[DATA TO PROCESS Boundary: Start]

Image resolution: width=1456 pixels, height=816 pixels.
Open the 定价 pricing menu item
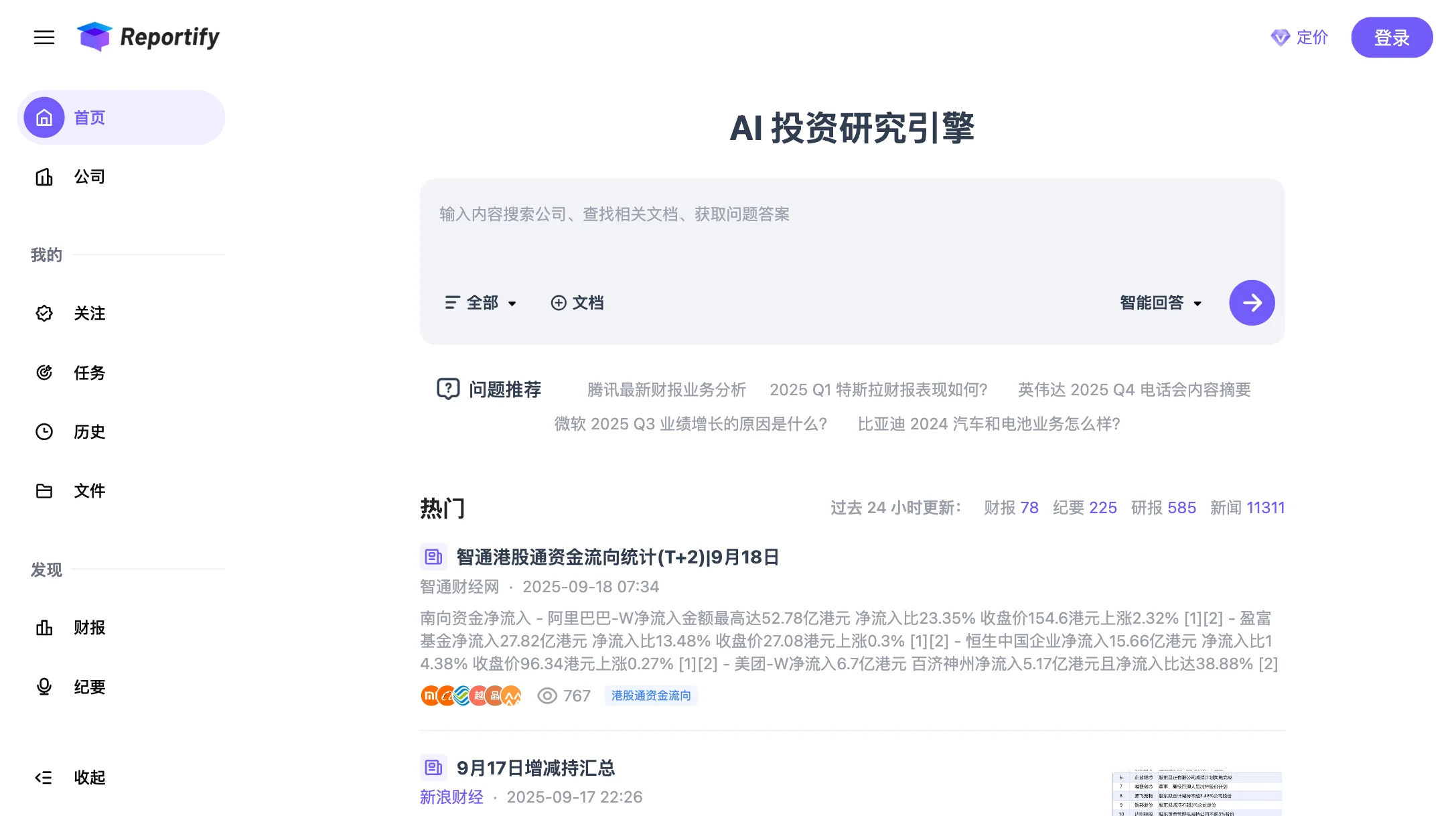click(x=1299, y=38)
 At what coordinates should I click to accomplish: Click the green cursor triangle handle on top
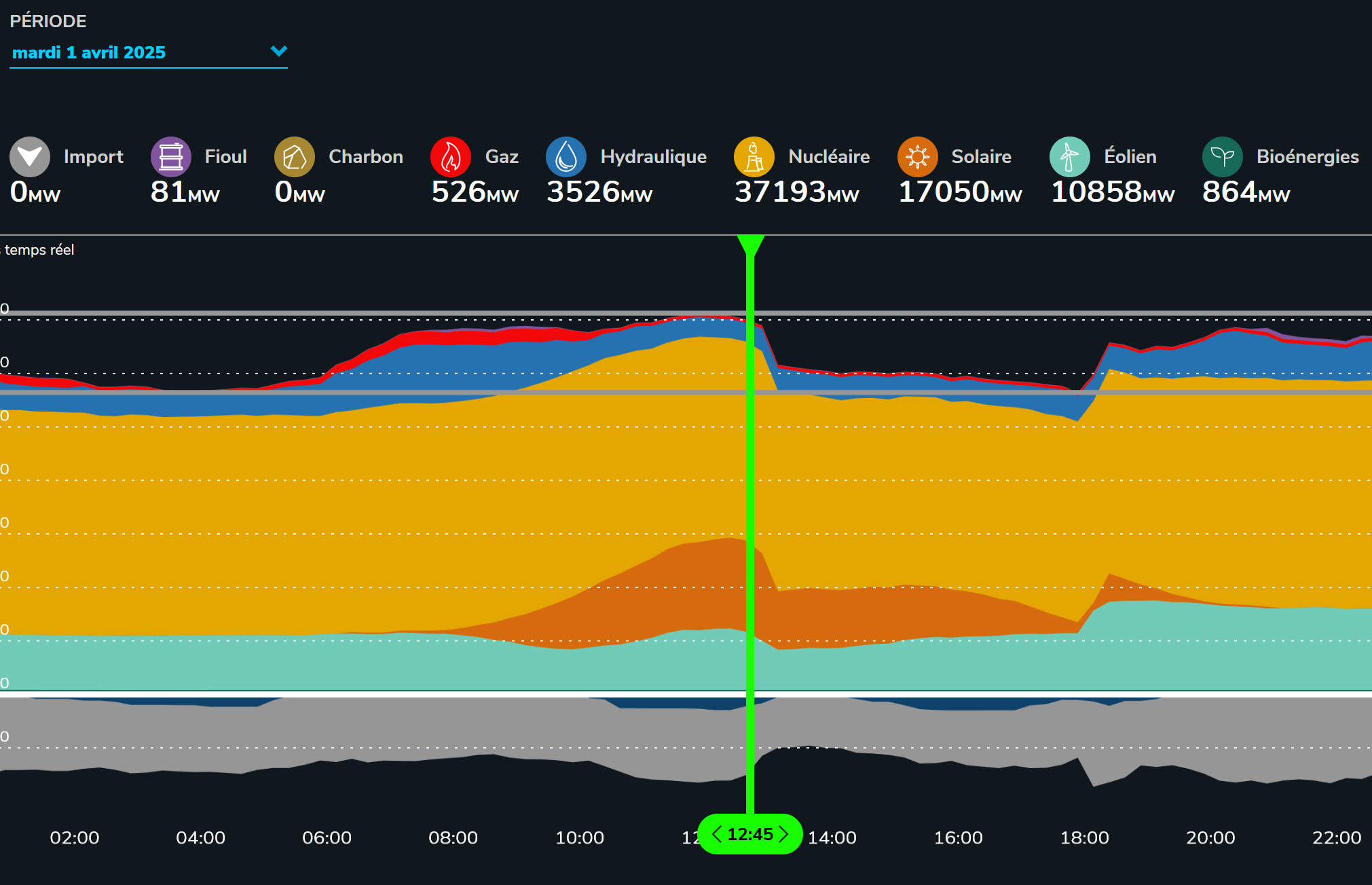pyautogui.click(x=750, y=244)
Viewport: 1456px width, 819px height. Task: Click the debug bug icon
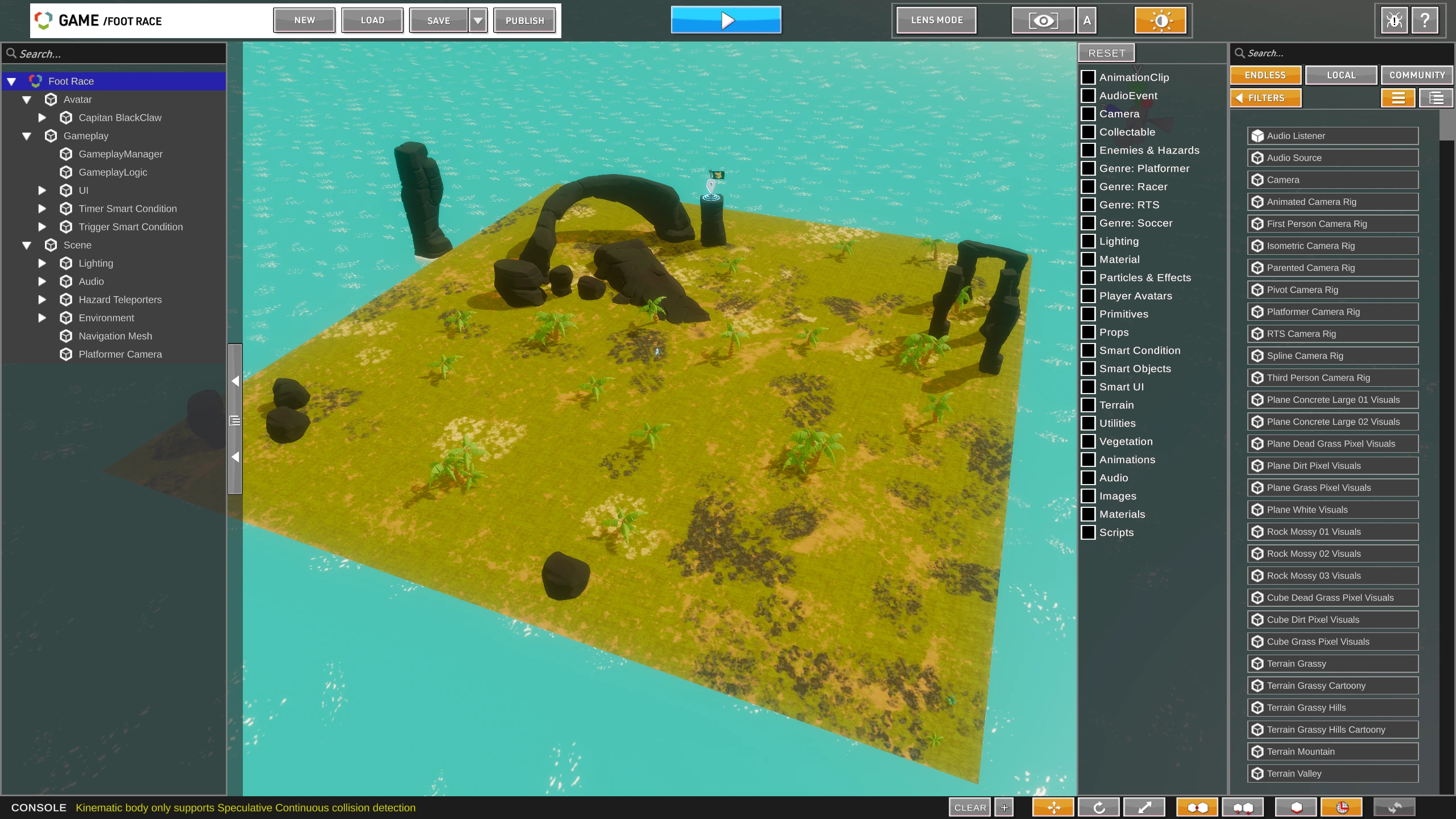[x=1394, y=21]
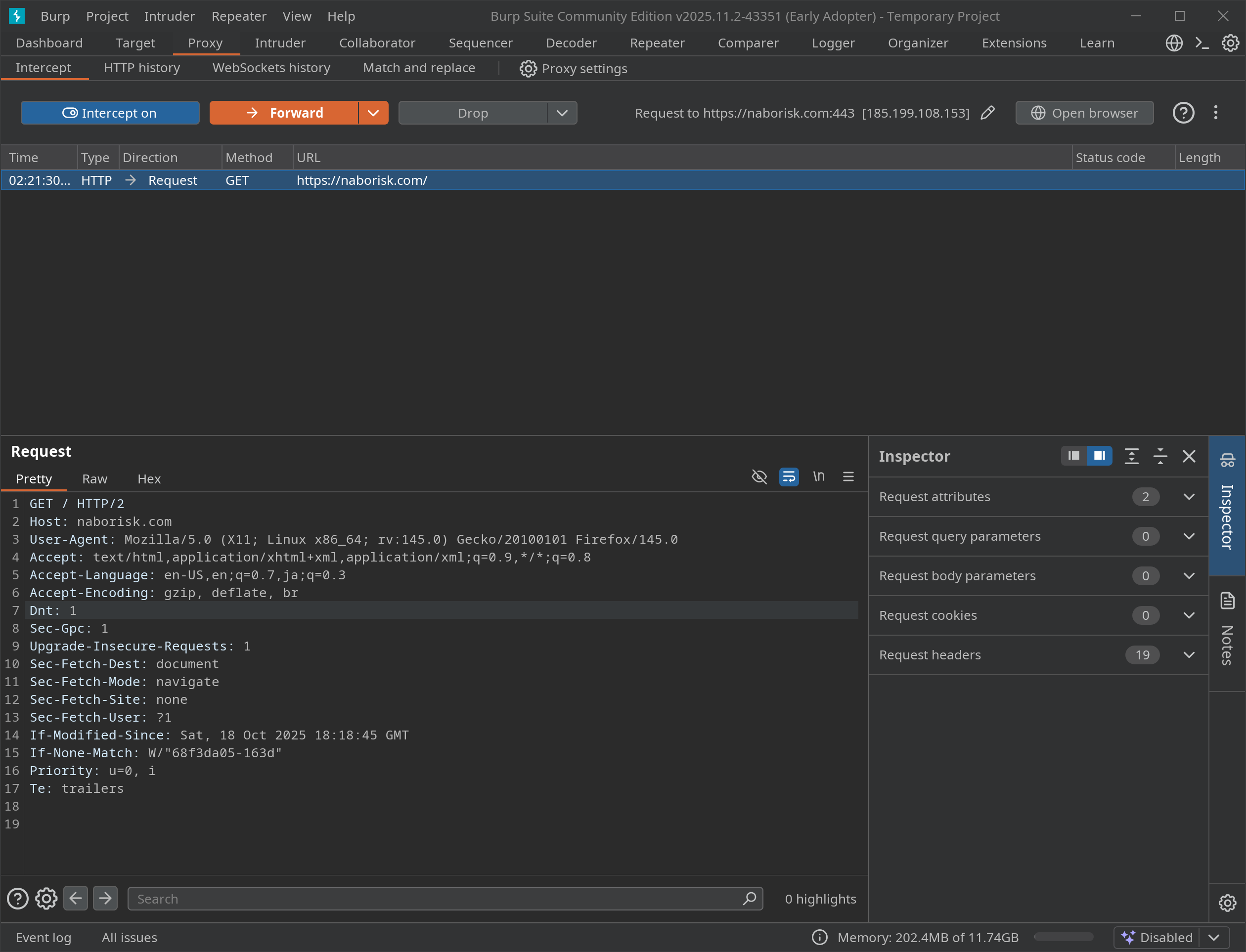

[DATA TO PROCESS Boundary: End]

- **BRIEF**
Transcribe every entry word for word, but omit the pictures.

- **SOLUTION TO THIS EXERCISE**
Image resolution: width=1456 pixels, height=816 pixels.
Open the 定价 pricing menu item
click(x=1299, y=38)
 At what coordinates should I click to accomplish: Click the green cursor triangle handle on top
pyautogui.click(x=750, y=244)
Viewport: 1456px width, 819px height. Task: Click the debug bug icon
[x=1394, y=21]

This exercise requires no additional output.